Saved entries:
━━━━
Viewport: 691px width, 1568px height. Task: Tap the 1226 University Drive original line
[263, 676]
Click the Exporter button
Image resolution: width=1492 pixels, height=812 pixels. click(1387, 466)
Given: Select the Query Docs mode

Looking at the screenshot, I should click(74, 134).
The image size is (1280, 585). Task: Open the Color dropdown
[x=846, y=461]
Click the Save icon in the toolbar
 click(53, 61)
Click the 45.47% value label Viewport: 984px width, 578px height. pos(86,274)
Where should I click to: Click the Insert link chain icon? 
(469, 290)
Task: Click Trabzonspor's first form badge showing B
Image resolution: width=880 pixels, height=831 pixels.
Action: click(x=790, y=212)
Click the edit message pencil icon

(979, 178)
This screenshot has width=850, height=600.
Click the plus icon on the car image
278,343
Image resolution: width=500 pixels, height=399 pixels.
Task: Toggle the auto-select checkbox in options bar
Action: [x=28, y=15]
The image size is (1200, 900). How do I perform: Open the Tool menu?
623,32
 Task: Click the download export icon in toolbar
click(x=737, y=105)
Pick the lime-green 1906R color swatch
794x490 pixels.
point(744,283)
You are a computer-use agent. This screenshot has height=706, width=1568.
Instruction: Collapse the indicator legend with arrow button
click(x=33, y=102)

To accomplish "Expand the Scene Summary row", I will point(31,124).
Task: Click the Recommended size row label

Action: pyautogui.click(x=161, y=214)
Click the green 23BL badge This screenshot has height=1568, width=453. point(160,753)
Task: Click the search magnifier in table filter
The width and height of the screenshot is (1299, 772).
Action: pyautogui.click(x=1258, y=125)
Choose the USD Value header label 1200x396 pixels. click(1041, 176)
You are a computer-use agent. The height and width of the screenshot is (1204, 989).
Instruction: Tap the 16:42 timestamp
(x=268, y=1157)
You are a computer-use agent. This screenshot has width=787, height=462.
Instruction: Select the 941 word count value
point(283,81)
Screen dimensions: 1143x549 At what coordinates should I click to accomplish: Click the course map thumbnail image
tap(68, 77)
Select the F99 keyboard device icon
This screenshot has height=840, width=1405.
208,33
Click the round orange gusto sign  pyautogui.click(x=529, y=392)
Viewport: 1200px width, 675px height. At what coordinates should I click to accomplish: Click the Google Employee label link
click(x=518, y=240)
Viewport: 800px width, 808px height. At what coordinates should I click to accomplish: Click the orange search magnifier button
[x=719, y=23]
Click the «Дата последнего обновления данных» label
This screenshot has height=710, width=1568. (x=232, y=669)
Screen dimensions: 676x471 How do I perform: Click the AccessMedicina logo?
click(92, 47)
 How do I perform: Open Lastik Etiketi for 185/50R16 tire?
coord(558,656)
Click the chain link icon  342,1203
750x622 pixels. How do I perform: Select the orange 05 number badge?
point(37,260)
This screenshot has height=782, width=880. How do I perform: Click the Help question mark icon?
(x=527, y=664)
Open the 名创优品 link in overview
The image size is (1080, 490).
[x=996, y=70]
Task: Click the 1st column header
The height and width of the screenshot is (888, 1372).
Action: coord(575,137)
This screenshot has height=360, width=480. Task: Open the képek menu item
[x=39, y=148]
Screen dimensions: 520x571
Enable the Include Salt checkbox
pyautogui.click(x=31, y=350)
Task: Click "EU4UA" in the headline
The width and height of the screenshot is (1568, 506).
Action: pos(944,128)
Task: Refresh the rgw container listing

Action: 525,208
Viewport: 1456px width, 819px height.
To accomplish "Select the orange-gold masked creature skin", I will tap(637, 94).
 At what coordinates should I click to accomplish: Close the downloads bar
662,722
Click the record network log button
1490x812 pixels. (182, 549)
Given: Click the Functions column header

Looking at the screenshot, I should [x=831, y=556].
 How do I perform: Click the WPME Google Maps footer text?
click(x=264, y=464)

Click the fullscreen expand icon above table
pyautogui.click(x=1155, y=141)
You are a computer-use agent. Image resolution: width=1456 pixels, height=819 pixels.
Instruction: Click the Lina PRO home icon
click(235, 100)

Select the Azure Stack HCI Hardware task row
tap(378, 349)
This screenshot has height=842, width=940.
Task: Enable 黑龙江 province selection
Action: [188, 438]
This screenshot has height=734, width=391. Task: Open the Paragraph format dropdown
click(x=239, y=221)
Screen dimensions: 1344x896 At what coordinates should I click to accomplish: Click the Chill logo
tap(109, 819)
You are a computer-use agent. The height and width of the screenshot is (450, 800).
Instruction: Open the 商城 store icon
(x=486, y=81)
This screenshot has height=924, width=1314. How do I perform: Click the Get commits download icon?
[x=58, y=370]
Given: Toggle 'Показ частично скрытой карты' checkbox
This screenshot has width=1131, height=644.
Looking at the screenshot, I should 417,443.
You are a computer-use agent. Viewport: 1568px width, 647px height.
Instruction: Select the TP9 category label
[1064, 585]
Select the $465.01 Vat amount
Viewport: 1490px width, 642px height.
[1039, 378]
━━━━
Search the entries above for the string "will", and report each line where it occurs.

To accomplish "Expand the Scene Summary row", I will point(31,124).
To accomplish "Select the orange-gold masked creature skin", I will tap(637, 94).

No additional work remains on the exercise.